### EXERCISE DESCRIPTION:
Reproduce the following records exactly from the line containing "Screen dimensions: 1909x811" onward, ending with the last line and including it.

━━ MATERIAL FOR THE TASK ━━

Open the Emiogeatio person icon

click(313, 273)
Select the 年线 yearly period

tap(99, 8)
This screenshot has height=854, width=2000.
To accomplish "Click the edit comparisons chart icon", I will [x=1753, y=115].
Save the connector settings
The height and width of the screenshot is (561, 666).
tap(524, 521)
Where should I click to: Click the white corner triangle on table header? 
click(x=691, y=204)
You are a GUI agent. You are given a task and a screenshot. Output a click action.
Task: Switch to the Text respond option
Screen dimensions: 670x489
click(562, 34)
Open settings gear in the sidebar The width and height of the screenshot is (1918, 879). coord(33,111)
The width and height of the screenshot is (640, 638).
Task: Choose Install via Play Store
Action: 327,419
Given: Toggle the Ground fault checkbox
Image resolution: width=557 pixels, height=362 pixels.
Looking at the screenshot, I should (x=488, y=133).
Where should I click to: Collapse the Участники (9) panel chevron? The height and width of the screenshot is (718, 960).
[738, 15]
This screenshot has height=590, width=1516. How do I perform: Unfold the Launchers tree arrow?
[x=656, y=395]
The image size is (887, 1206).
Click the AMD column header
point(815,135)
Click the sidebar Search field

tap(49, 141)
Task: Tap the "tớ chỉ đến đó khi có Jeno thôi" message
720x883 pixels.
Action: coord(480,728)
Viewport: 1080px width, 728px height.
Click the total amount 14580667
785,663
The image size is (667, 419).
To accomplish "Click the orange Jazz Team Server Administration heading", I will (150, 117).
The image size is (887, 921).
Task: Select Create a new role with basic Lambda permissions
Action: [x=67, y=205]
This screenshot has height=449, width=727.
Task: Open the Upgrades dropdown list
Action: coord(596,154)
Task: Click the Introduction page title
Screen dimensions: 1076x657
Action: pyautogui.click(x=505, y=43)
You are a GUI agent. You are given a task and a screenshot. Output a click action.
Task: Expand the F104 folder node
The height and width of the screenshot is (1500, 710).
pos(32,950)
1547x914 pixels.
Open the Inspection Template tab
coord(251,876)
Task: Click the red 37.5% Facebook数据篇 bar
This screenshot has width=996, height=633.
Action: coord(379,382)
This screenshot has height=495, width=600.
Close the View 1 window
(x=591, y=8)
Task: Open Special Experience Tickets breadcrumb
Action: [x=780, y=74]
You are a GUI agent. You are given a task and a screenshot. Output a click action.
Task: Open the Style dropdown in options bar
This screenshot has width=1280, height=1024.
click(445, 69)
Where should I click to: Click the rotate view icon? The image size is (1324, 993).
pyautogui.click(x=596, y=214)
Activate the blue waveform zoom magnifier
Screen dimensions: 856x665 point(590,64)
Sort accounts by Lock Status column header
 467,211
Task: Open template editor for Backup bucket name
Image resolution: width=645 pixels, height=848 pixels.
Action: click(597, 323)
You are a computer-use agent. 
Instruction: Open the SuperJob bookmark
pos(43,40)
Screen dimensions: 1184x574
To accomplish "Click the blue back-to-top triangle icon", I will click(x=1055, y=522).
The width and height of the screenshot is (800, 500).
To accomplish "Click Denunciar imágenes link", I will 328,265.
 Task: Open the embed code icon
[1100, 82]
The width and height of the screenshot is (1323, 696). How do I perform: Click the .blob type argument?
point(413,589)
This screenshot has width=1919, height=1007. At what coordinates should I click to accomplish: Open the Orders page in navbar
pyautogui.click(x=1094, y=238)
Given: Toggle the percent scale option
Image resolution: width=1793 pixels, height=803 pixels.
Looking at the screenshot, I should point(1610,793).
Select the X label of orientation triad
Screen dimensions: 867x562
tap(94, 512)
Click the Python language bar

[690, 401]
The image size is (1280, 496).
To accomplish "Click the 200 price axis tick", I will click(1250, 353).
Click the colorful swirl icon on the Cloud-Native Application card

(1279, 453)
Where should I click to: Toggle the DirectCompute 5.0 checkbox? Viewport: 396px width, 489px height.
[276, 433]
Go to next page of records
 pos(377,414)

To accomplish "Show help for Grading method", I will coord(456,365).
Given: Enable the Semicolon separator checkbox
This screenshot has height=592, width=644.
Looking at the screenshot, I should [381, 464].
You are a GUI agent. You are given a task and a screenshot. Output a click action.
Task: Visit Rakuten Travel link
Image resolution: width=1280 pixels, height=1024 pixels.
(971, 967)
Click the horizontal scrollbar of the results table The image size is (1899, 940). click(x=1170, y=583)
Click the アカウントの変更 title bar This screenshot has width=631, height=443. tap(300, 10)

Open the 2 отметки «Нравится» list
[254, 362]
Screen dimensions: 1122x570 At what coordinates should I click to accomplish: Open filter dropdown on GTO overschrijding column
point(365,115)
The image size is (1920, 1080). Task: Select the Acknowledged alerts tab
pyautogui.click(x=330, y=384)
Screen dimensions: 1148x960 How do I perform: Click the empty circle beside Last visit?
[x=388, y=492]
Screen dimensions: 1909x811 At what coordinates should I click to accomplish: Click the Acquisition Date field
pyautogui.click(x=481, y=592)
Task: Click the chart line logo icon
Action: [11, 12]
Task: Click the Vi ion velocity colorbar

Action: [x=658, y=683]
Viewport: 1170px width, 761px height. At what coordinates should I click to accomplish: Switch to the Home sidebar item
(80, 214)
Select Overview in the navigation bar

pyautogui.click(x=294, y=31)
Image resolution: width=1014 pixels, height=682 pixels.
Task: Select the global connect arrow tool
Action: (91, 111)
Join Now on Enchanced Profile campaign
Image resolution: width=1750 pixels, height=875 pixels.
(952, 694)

━━━

### RESPONSE TO THE TASK:
Screen dimensions: 1909x811 At what coordinates should I click to accomplish: Click the Acquisition Date field
pyautogui.click(x=481, y=592)
Task: Click the chart line logo icon
Action: [11, 12]
Task: Click the Vi ion velocity colorbar

Action: [x=658, y=683]
Viewport: 1170px width, 761px height. At what coordinates should I click to accomplish: Switch to the Home sidebar item
(80, 214)
Select Overview in the navigation bar

pyautogui.click(x=294, y=31)
Image resolution: width=1014 pixels, height=682 pixels.
Task: Select the global connect arrow tool
Action: (91, 111)
Join Now on Enchanced Profile campaign
Image resolution: width=1750 pixels, height=875 pixels.
(952, 694)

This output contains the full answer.